▶ **WORK TO COMPLETE**: Copy out the text lines of all the items below word for word, leaving out the pictures.

▶ **PROVIDED RECORDS**:

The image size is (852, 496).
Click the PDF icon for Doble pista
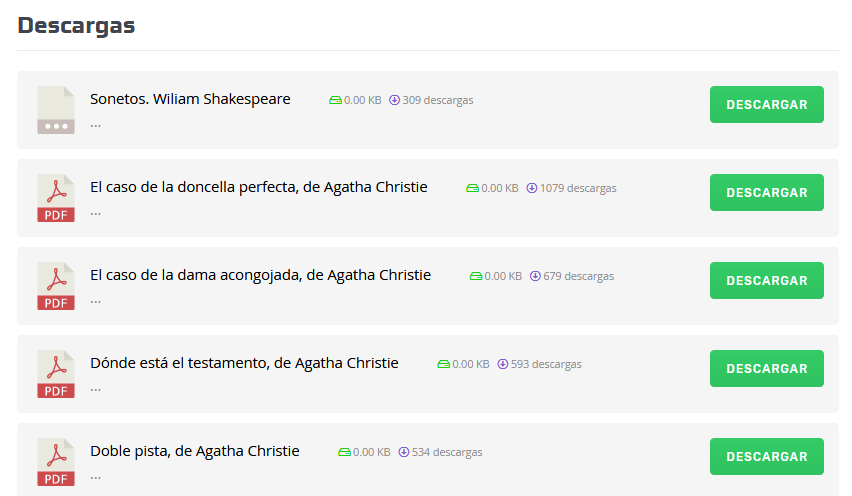coord(56,462)
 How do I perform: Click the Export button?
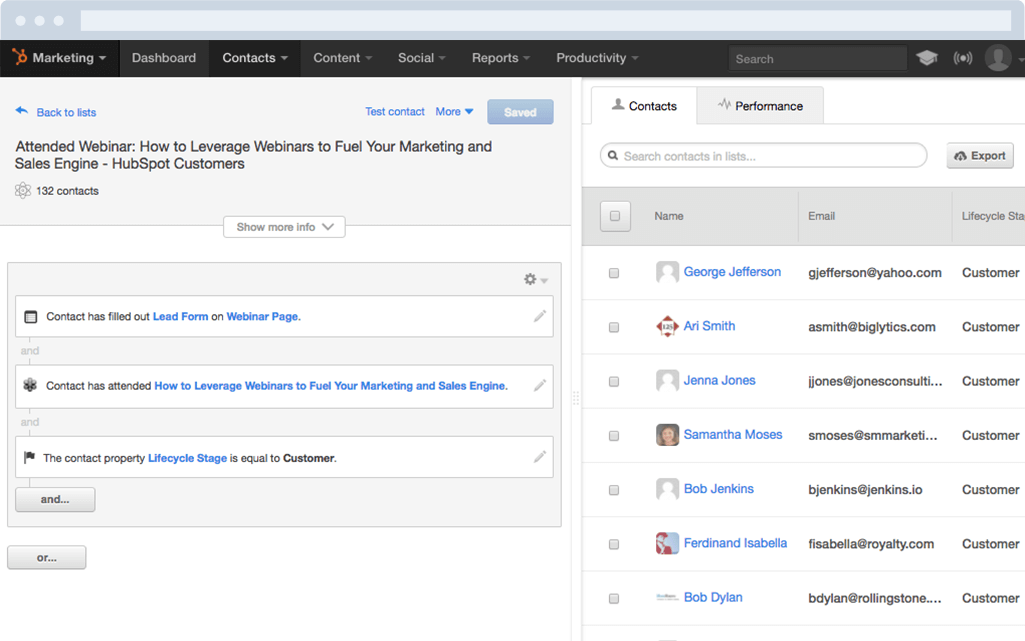pos(980,156)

▶ **CORRECT OUTPUT**:
The image size is (852, 496).
Click the PDF icon for Doble pista
coord(56,462)
 How do I perform: Click the Export button?
pos(980,156)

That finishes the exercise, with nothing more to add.